Temas Especiales

01 de Apr de 2020

Nacional

Regaining peace as easy as a walk in the park

PANAMA. Panama's city cosmopolitan air is in constant crescendo. At times driving through the city feels like an overdose of espressos...

PANAMA. Panama's city cosmopolitan air is in constant crescendo. At times driving through the city feels like an overdose of espressos. Which recently led me to slip away from the traffic lights and find the city's green lung: The Metropolitan Park (Avenida Juan Pablo II).

It is a large oasis of tropical rainforest and tropical dry forest right in the middle of the city, and the only Central American park within a metro area. The entrance fee is only $1 for nationals and $2 for others. You can walk solo or request a guide.

I persuaded friend and biologist Valeria to come with me and share the zen hike. Nice to have an expert to point and explain things that may fly above my head or crawl under my feet. We grabbed a couple bottles of water from the gift shop and took to the trails.

The park has 4 km of trails with different levels of difficulty and two look out points.

We went round the park starting with trail Los Caobos and kept going up along La Cienaguita trail. Some turns had steps and handrails but they were fairly easy to tread, just wear appropriate shoes for the occasional slippery mud spot.

Going through the forest is changing the channel to sweet dense air. Patches of sunlight and shadows balanced the humid walk surrounded by tall trees, shrubs and vines.
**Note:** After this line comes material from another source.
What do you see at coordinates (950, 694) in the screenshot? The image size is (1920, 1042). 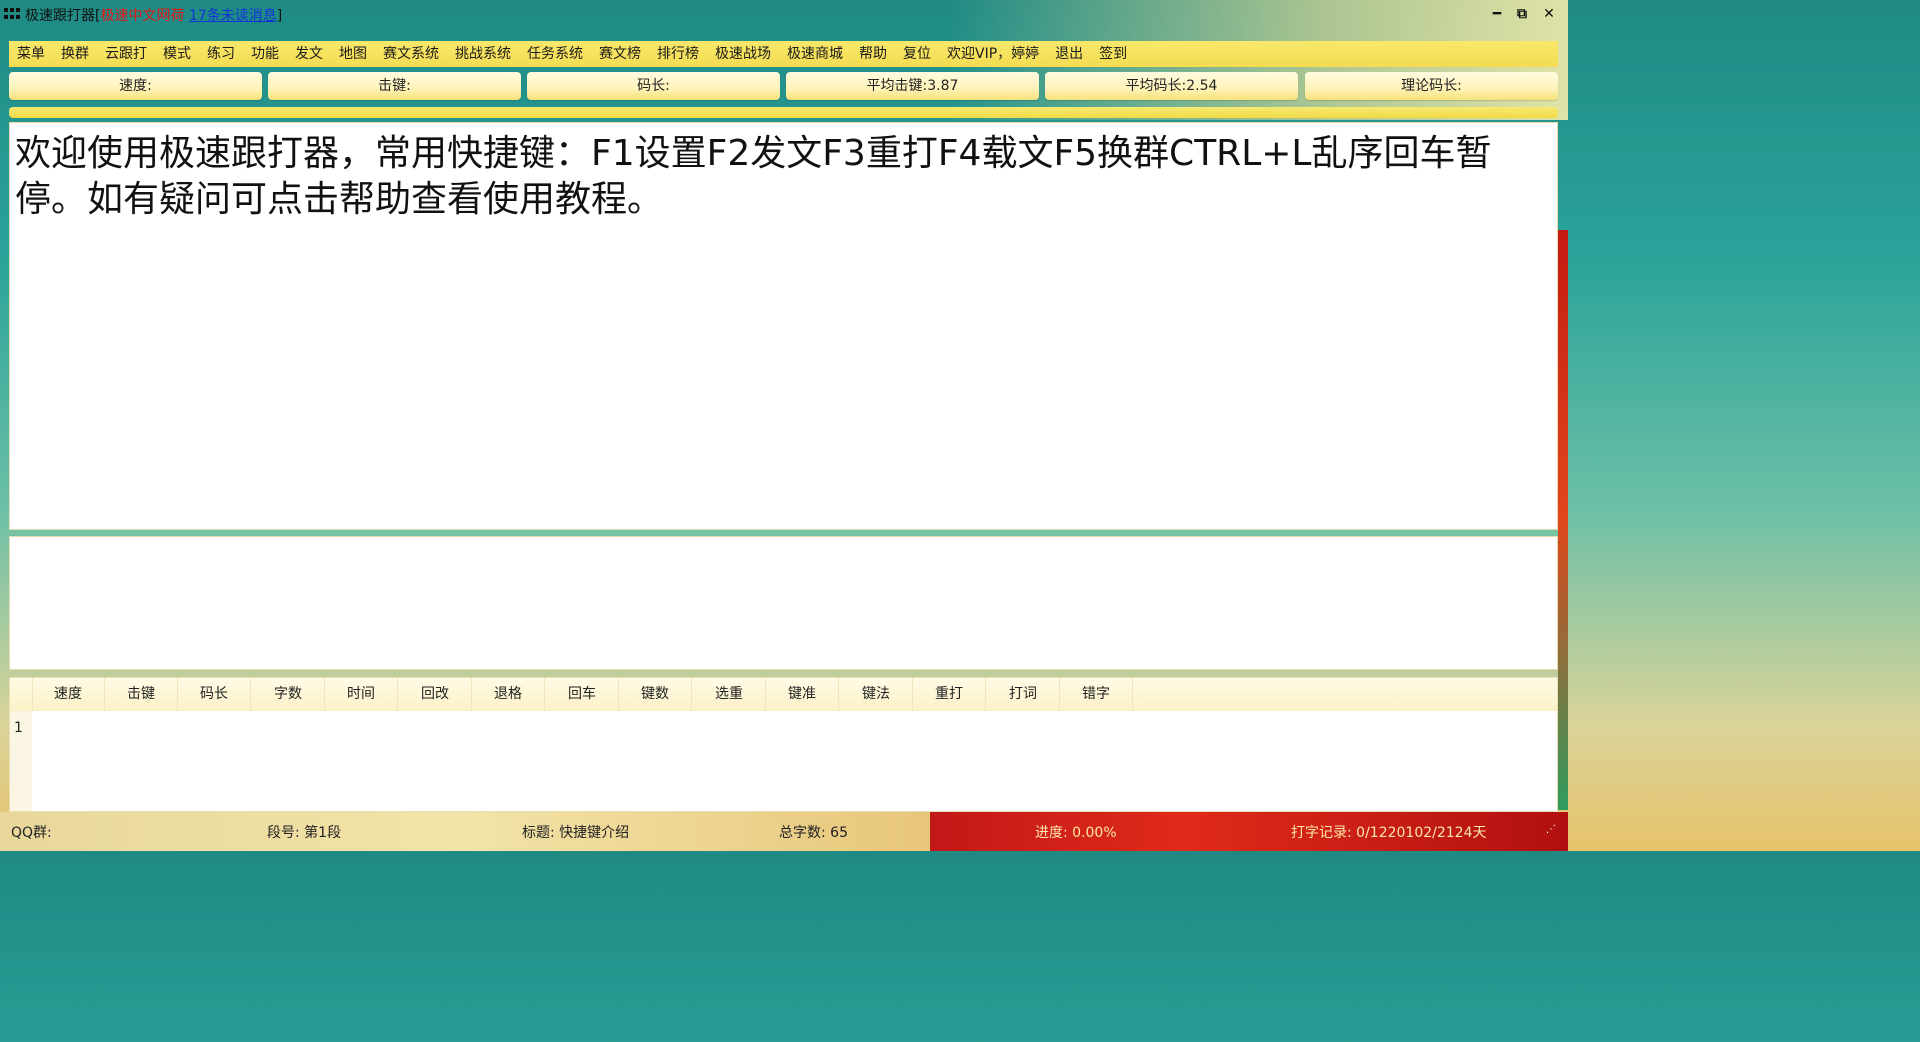 I see `column-header: 重打` at bounding box center [950, 694].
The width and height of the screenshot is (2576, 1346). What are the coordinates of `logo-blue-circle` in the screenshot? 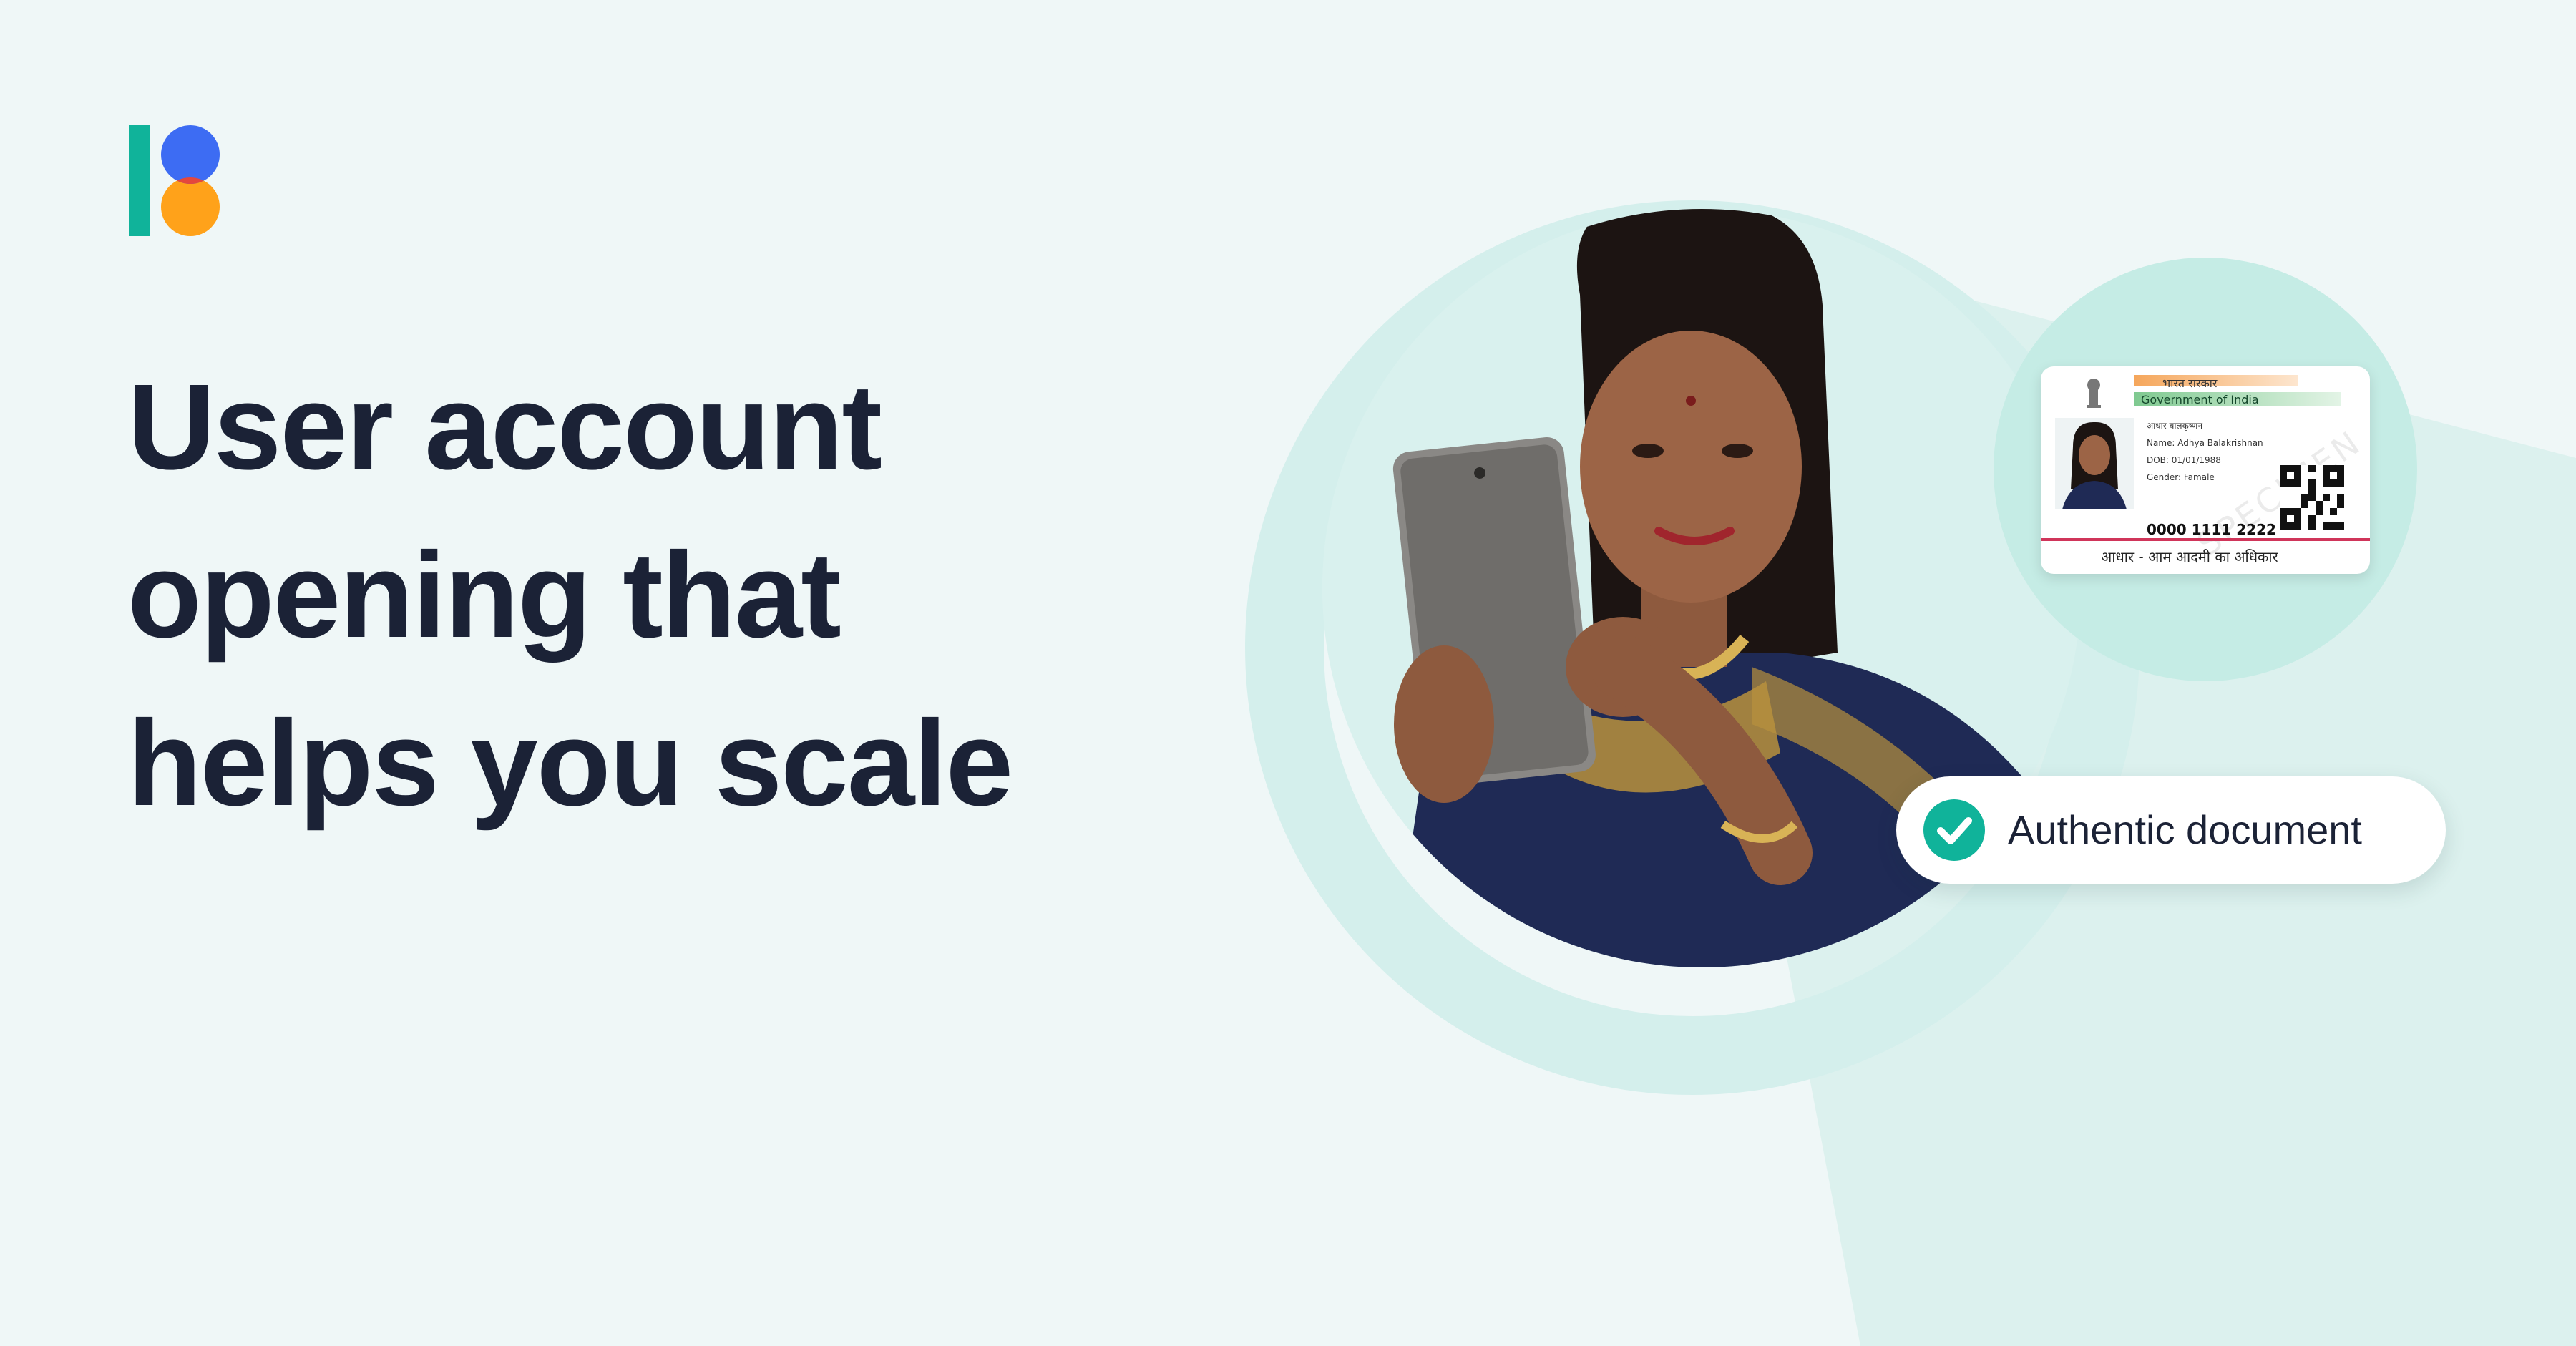 It's located at (190, 154).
It took us about 40 minutes to reach the look outs, Cedro hill and Los Trinos, 150 meters above sea level.

The horizon view its a 180 degrees wonder. On one side you see Clayton, the Cruces trail, then the city buildings and on the other a lovely view of Ancon hill, and islands Flamenco, Naos and Perico.

FLOATING JEWELS

We saw at least five different types of butterflies; the blue morpho, (heard somewhere that encountering one mean good news coming up), tens of a yellow and black medium size and many tiny multicolored ones.

We were lucky to see a ñeque crossing without fear in front of us, a coatimundi moving fast in between the green and a few squirrel monkeys jumping from tree to tree.

All concerns went away at the tunes of signing birds and crickets and the soothing sound of the wind swaying the tree tops. Coming down the look out points in another 45 minutes, we went through the “El Roble” trail back to the Park offices.

The Metropolitan park was established on in 1985 and is supported by a board of trustees formed by a combination of the government and civil society organizations. It has two conference rooms, a gift shop and a library.

It has four thousand hectares of extension and it joins the forests of the Soberania Park and the Cruces Trail. The park hosts around 284 plant species and 322 animal species. Approximately 46 migratory birds migrate from North America to this refuge in Panama city.

Office hours are from 8:00 a.m. to 5:00 p.m., however you can start your walk as early as 6:00 a.m.

If you prefer to have a guided tour, call ahead to reserve an appointment. Bilingual guides are available.

The Panama Audubon Society holds a bird watching tour at the park once a month. The next tour will one on August 2, at 6:30 a.m.